(Extracted data entries)
━━━

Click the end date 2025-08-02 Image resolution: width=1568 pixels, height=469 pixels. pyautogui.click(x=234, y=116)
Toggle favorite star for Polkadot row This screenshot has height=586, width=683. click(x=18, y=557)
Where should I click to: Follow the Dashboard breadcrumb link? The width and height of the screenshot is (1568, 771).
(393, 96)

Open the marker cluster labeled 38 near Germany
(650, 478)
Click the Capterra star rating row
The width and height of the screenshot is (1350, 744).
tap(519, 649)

━━━

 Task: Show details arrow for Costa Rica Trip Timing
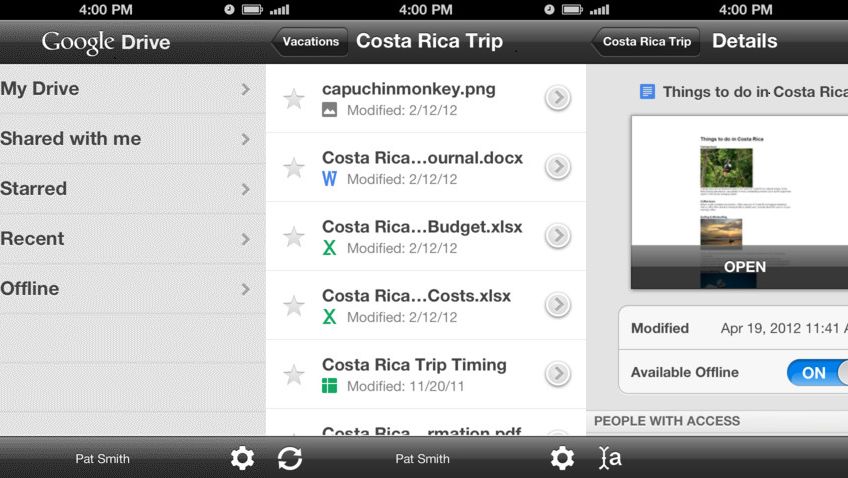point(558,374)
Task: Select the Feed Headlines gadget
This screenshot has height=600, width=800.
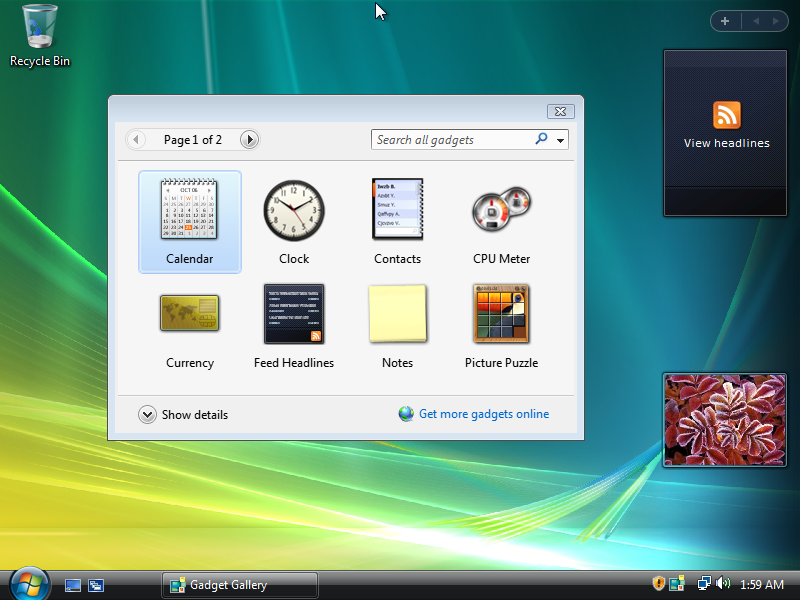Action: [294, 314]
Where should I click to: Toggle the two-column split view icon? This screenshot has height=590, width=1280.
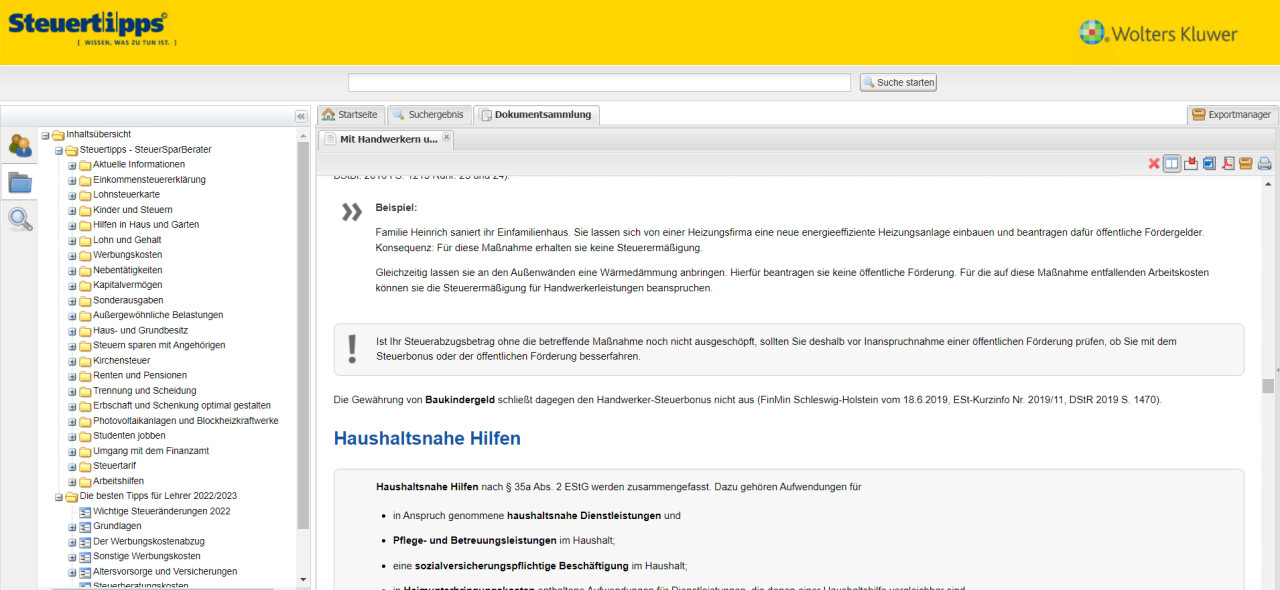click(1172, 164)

━━━

- Exercise directions: Search the records for the word "star". Copy every line that has it.

- Exercise output:
Toggle favorite star for Polkadot row This screenshot has height=586, width=683. click(x=18, y=557)
Click the Capterra star rating row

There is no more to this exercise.